(Collection entries)
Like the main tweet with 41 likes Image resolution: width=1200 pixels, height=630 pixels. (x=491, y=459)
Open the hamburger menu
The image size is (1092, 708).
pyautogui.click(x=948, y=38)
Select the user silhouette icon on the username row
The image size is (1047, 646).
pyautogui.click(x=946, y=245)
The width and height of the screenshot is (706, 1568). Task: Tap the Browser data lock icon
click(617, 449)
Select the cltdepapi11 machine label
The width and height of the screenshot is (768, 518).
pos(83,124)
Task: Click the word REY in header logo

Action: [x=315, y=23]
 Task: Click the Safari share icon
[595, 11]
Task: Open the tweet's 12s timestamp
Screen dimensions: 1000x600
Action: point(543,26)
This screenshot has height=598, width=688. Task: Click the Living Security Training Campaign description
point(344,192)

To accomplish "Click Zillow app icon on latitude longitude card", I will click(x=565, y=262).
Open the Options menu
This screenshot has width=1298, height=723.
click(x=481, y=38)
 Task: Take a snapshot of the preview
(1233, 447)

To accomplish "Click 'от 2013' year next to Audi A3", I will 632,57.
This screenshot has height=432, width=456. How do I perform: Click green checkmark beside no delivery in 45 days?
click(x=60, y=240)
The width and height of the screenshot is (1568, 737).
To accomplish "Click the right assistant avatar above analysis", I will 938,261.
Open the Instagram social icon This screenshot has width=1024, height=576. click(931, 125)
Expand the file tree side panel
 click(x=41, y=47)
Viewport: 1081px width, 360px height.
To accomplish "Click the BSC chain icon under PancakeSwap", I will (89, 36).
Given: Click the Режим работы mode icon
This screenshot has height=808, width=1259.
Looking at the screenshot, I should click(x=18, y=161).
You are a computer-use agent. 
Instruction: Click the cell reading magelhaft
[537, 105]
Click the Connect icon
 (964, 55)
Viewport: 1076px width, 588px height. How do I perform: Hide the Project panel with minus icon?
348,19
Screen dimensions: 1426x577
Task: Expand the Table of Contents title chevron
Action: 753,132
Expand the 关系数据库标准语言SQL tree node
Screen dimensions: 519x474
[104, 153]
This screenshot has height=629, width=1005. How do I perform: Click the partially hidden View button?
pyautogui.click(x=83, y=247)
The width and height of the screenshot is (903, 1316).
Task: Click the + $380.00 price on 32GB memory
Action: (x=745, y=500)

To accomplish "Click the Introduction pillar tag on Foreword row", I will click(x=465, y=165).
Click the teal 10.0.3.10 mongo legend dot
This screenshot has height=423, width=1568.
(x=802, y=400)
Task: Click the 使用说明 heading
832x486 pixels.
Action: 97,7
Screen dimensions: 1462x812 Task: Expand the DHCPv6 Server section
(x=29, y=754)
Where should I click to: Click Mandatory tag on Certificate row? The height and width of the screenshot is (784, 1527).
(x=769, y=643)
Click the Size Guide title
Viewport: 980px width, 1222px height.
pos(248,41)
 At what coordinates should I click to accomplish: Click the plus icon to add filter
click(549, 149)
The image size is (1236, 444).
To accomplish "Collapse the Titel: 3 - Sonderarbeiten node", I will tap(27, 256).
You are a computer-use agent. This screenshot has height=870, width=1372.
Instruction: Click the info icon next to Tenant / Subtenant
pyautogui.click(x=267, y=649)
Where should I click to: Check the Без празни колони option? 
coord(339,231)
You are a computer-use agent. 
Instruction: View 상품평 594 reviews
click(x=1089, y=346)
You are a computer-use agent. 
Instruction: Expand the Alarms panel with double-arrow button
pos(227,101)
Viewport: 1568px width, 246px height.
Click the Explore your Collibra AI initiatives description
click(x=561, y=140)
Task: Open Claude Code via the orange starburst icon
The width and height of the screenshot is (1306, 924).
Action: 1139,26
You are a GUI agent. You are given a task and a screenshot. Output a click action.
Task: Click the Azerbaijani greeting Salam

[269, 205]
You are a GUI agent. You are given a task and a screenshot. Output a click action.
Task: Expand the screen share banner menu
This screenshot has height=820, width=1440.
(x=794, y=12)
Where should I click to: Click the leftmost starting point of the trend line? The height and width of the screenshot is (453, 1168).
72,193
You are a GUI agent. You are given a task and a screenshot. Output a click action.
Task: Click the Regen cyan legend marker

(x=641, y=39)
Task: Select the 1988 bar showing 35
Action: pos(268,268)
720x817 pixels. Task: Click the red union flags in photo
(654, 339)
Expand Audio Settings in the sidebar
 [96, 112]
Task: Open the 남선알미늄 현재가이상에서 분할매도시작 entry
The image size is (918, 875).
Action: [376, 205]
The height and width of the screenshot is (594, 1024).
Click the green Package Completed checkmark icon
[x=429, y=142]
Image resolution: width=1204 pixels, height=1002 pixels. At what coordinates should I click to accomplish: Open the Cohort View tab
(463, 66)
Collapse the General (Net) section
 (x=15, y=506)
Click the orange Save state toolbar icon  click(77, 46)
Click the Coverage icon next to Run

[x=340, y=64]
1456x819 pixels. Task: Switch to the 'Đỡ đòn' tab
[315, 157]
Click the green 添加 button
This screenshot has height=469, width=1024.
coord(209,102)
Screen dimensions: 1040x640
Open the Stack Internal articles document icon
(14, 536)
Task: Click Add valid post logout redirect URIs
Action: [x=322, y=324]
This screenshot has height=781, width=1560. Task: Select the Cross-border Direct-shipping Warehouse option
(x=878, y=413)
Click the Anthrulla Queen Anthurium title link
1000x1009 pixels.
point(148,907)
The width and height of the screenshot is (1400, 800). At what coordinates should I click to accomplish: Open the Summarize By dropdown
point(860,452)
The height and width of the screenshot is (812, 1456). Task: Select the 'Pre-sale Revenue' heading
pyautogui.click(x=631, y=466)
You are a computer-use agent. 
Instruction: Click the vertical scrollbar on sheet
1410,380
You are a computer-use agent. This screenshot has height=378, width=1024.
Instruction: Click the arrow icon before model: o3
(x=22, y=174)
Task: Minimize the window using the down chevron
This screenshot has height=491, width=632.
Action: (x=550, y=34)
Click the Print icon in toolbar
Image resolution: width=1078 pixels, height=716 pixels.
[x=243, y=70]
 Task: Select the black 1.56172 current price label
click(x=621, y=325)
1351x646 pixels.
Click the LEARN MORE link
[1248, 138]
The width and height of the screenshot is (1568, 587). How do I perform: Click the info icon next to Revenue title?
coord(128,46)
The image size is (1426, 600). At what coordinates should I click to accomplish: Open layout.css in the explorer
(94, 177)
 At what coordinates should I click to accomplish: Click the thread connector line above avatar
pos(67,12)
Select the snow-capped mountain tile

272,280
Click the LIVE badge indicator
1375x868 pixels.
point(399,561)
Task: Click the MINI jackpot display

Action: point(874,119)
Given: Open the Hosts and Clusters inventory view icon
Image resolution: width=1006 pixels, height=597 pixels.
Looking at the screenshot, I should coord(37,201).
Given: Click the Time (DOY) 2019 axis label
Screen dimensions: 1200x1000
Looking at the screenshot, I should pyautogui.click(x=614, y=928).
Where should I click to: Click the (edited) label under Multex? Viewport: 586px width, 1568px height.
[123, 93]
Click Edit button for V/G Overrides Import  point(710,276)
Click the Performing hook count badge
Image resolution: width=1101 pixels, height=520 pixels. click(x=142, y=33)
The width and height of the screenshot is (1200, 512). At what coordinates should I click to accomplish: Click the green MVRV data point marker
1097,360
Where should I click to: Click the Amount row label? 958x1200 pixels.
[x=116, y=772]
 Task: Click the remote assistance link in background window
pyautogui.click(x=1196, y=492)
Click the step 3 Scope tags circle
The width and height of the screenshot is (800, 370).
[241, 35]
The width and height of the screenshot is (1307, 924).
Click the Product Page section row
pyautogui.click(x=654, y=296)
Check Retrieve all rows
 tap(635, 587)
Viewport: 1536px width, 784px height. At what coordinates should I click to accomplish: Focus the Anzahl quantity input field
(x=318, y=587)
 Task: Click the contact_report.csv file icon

## Work task
Above are the entries; return each one exactly.

## Reply to the exercise
Like the main tweet with 41 likes Image resolution: width=1200 pixels, height=630 pixels. (x=491, y=459)
Open the hamburger menu
The image size is (1092, 708).
pyautogui.click(x=948, y=38)
Select the user silhouette icon on the username row
The image size is (1047, 646).
pyautogui.click(x=946, y=245)
The width and height of the screenshot is (706, 1568). Task: Tap the Browser data lock icon
click(617, 449)
Select the cltdepapi11 machine label
The width and height of the screenshot is (768, 518).
pos(83,124)
Task: Click the word REY in header logo

Action: [x=315, y=23]
 Task: Click the Safari share icon
[595, 11]
Task: Open the tweet's 12s timestamp
Screen dimensions: 1000x600
Action: point(543,26)
This screenshot has height=598, width=688. Task: Click the Living Security Training Campaign description
point(344,192)

To accomplish "Click Zillow app icon on latitude longitude card", I will click(x=565, y=262).
Open the Options menu
This screenshot has width=1298, height=723.
click(x=481, y=38)
 Task: Take a snapshot of the preview
(1233, 447)

To accomplish "Click 'от 2013' year next to Audi A3", I will 632,57.
This screenshot has height=432, width=456. How do I perform: Click green checkmark beside no delivery in 45 days?
click(x=60, y=240)
The width and height of the screenshot is (1568, 737).
To accomplish "Click the right assistant avatar above analysis", I will 938,261.
Open the Instagram social icon This screenshot has width=1024, height=576. click(931, 125)
Expand the file tree side panel
 click(x=41, y=47)
Viewport: 1081px width, 360px height.
To accomplish "Click the BSC chain icon under PancakeSwap", I will (89, 36).
Given: Click the Режим работы mode icon
This screenshot has height=808, width=1259.
Looking at the screenshot, I should click(x=18, y=161).
You are a computer-use agent. 
Instruction: Click the cell reading magelhaft
[537, 105]
Click the Connect icon
 (964, 55)
Viewport: 1076px width, 588px height. How do I perform: Hide the Project panel with minus icon?
348,19
Screen dimensions: 1426x577
Task: Expand the Table of Contents title chevron
Action: 753,132
Expand the 关系数据库标准语言SQL tree node
Screen dimensions: 519x474
[104, 153]
This screenshot has height=629, width=1005. How do I perform: Click the partially hidden View button?
pyautogui.click(x=83, y=247)
The width and height of the screenshot is (903, 1316).
Task: Click the + $380.00 price on 32GB memory
Action: (x=745, y=500)

To accomplish "Click the Introduction pillar tag on Foreword row", I will click(x=465, y=165).
Click the teal 10.0.3.10 mongo legend dot
This screenshot has height=423, width=1568.
(x=802, y=400)
Task: Click the 使用说明 heading
832x486 pixels.
Action: 97,7
Screen dimensions: 1462x812 Task: Expand the DHCPv6 Server section
(x=29, y=754)
Where should I click to: Click Mandatory tag on Certificate row? The height and width of the screenshot is (784, 1527).
(x=769, y=643)
Click the Size Guide title
Viewport: 980px width, 1222px height.
pos(248,41)
 At what coordinates should I click to accomplish: Click the plus icon to add filter
click(549, 149)
The image size is (1236, 444).
To accomplish "Collapse the Titel: 3 - Sonderarbeiten node", I will tap(27, 256).
You are a computer-use agent. This screenshot has height=870, width=1372.
Instruction: Click the info icon next to Tenant / Subtenant
pyautogui.click(x=267, y=649)
Where should I click to: Check the Без празни колони option? 
coord(339,231)
You are a computer-use agent. 
Instruction: View 상품평 594 reviews
click(x=1089, y=346)
You are a computer-use agent. 
Instruction: Expand the Alarms panel with double-arrow button
pos(227,101)
Viewport: 1568px width, 246px height.
Click the Explore your Collibra AI initiatives description
click(x=561, y=140)
Task: Open Claude Code via the orange starburst icon
The width and height of the screenshot is (1306, 924).
Action: 1139,26
You are a GUI agent. You are given a task and a screenshot. Output a click action.
Task: Click the Azerbaijani greeting Salam

[269, 205]
You are a GUI agent. You are given a task and a screenshot. Output a click action.
Task: Expand the screen share banner menu
This screenshot has height=820, width=1440.
(x=794, y=12)
Where should I click to: Click the leftmost starting point of the trend line? The height and width of the screenshot is (453, 1168).
72,193
You are a GUI agent. You are given a task and a screenshot. Output a click action.
Task: Click the Regen cyan legend marker

(x=641, y=39)
Task: Select the 1988 bar showing 35
Action: pos(268,268)
720x817 pixels. Task: Click the red union flags in photo
(654, 339)
Expand Audio Settings in the sidebar
 [96, 112]
Task: Open the 남선알미늄 현재가이상에서 분할매도시작 entry
The image size is (918, 875).
Action: [376, 205]
The height and width of the screenshot is (594, 1024).
Click the green Package Completed checkmark icon
[x=429, y=142]
Image resolution: width=1204 pixels, height=1002 pixels. At what coordinates should I click to accomplish: Open the Cohort View tab
(463, 66)
Collapse the General (Net) section
 (x=15, y=506)
Click the orange Save state toolbar icon  click(77, 46)
Click the Coverage icon next to Run

[x=340, y=64]
1456x819 pixels. Task: Switch to the 'Đỡ đòn' tab
[315, 157]
Click the green 添加 button
This screenshot has height=469, width=1024.
coord(209,102)
Screen dimensions: 1040x640
Open the Stack Internal articles document icon
(14, 536)
Task: Click Add valid post logout redirect URIs
Action: [x=322, y=324]
This screenshot has height=781, width=1560. Task: Select the Cross-border Direct-shipping Warehouse option
(x=878, y=413)
Click the Anthrulla Queen Anthurium title link
1000x1009 pixels.
point(148,907)
The width and height of the screenshot is (1400, 800). At what coordinates should I click to accomplish: Open the Summarize By dropdown
point(860,452)
The height and width of the screenshot is (812, 1456). Task: Select the 'Pre-sale Revenue' heading
pyautogui.click(x=631, y=466)
You are a computer-use agent. 
Instruction: Click the vertical scrollbar on sheet
1410,380
You are a computer-use agent. This screenshot has height=378, width=1024.
Instruction: Click the arrow icon before model: o3
(x=22, y=174)
Task: Minimize the window using the down chevron
This screenshot has height=491, width=632.
Action: (x=550, y=34)
Click the Print icon in toolbar
Image resolution: width=1078 pixels, height=716 pixels.
[x=243, y=70]
 Task: Select the black 1.56172 current price label
click(x=621, y=325)
1351x646 pixels.
Click the LEARN MORE link
[1248, 138]
The width and height of the screenshot is (1568, 587). How do I perform: Click the info icon next to Revenue title?
coord(128,46)
The image size is (1426, 600). At what coordinates should I click to accomplish: Open layout.css in the explorer
(94, 177)
 At what coordinates should I click to accomplish: Click the thread connector line above avatar
pos(67,12)
Select the snow-capped mountain tile

272,280
Click the LIVE badge indicator
1375x868 pixels.
point(399,561)
Task: Click the MINI jackpot display

Action: point(874,119)
Given: Open the Hosts and Clusters inventory view icon
Image resolution: width=1006 pixels, height=597 pixels.
Looking at the screenshot, I should coord(37,201).
Given: Click the Time (DOY) 2019 axis label
Screen dimensions: 1200x1000
Looking at the screenshot, I should pyautogui.click(x=614, y=928).
Where should I click to: Click the (edited) label under Multex? Viewport: 586px width, 1568px height.
[123, 93]
Click Edit button for V/G Overrides Import  point(710,276)
Click the Performing hook count badge
Image resolution: width=1101 pixels, height=520 pixels. click(x=142, y=33)
The width and height of the screenshot is (1200, 512). At what coordinates should I click to accomplish: Click the green MVRV data point marker
1097,360
Where should I click to: Click the Amount row label? 958x1200 pixels.
[x=116, y=772]
 Task: Click the remote assistance link in background window
pyautogui.click(x=1196, y=492)
Click the step 3 Scope tags circle
The width and height of the screenshot is (800, 370).
[241, 35]
The width and height of the screenshot is (1307, 924).
Click the Product Page section row
pyautogui.click(x=654, y=296)
Check Retrieve all rows
 tap(635, 587)
Viewport: 1536px width, 784px height. At what coordinates should I click to accomplish: Focus the Anzahl quantity input field
(x=318, y=587)
 Task: Click the contact_report.csv file icon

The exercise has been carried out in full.